_Requirement:_
Reproduce the following listing verbatim, preserving every line, character, and blank line.

_Data for this task:_
Begin
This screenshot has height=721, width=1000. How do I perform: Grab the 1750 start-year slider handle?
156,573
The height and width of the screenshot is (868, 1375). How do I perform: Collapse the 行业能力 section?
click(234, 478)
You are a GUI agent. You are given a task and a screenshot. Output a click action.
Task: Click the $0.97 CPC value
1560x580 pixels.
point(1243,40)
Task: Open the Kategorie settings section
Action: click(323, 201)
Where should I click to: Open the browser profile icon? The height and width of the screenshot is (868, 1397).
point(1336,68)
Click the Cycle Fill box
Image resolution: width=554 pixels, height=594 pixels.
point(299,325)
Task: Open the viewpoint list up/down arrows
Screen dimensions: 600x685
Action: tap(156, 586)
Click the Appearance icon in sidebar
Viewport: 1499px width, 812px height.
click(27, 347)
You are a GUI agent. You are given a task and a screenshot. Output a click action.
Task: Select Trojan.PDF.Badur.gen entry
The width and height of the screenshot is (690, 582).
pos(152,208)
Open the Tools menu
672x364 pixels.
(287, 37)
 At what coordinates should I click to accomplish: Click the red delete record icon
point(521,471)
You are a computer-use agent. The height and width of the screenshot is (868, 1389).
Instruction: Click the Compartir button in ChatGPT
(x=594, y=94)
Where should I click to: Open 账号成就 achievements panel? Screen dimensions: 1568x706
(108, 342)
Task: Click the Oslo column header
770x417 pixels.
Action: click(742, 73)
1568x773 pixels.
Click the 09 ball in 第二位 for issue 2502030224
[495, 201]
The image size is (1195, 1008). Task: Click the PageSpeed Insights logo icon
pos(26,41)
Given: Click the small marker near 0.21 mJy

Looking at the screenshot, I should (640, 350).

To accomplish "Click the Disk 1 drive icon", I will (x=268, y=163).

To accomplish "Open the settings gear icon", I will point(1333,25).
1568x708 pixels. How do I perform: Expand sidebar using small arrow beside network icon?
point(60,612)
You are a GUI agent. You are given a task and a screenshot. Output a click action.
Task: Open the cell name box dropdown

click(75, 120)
End
_The output:_
This screenshot has height=721, width=1000. How do I perform: Grab the 1750 start-year slider handle?
156,573
The height and width of the screenshot is (868, 1375). How do I perform: Collapse the 行业能力 section?
click(234, 478)
You are a GUI agent. You are given a task and a screenshot. Output a click action.
Task: Click the $0.97 CPC value
1560x580 pixels.
point(1243,40)
Task: Open the Kategorie settings section
Action: click(323, 201)
Where should I click to: Open the browser profile icon? The height and width of the screenshot is (868, 1397).
point(1336,68)
Click the Cycle Fill box
Image resolution: width=554 pixels, height=594 pixels.
point(299,325)
Task: Open the viewpoint list up/down arrows
Screen dimensions: 600x685
Action: tap(156, 586)
Click the Appearance icon in sidebar
Viewport: 1499px width, 812px height.
click(27, 347)
You are a GUI agent. You are given a task and a screenshot. Output a click action.
Task: Select Trojan.PDF.Badur.gen entry
The width and height of the screenshot is (690, 582).
pos(152,208)
Open the Tools menu
672x364 pixels.
(287, 37)
 At what coordinates should I click to accomplish: Click the red delete record icon
point(521,471)
You are a computer-use agent. The height and width of the screenshot is (868, 1389).
Instruction: Click the Compartir button in ChatGPT
(x=594, y=94)
Where should I click to: Open 账号成就 achievements panel? Screen dimensions: 1568x706
(108, 342)
Task: Click the Oslo column header
770x417 pixels.
Action: click(742, 73)
1568x773 pixels.
Click the 09 ball in 第二位 for issue 2502030224
[495, 201]
The image size is (1195, 1008). Task: Click the PageSpeed Insights logo icon
pos(26,41)
Given: Click the small marker near 0.21 mJy

Looking at the screenshot, I should (640, 350).

To accomplish "Click the Disk 1 drive icon", I will (x=268, y=163).

To accomplish "Open the settings gear icon", I will point(1333,25).
1568x708 pixels. How do I perform: Expand sidebar using small arrow beside network icon?
point(60,612)
You are a GUI agent. You are given a task and a screenshot. Output a click action.
Task: Open the cell name box dropdown

click(75, 120)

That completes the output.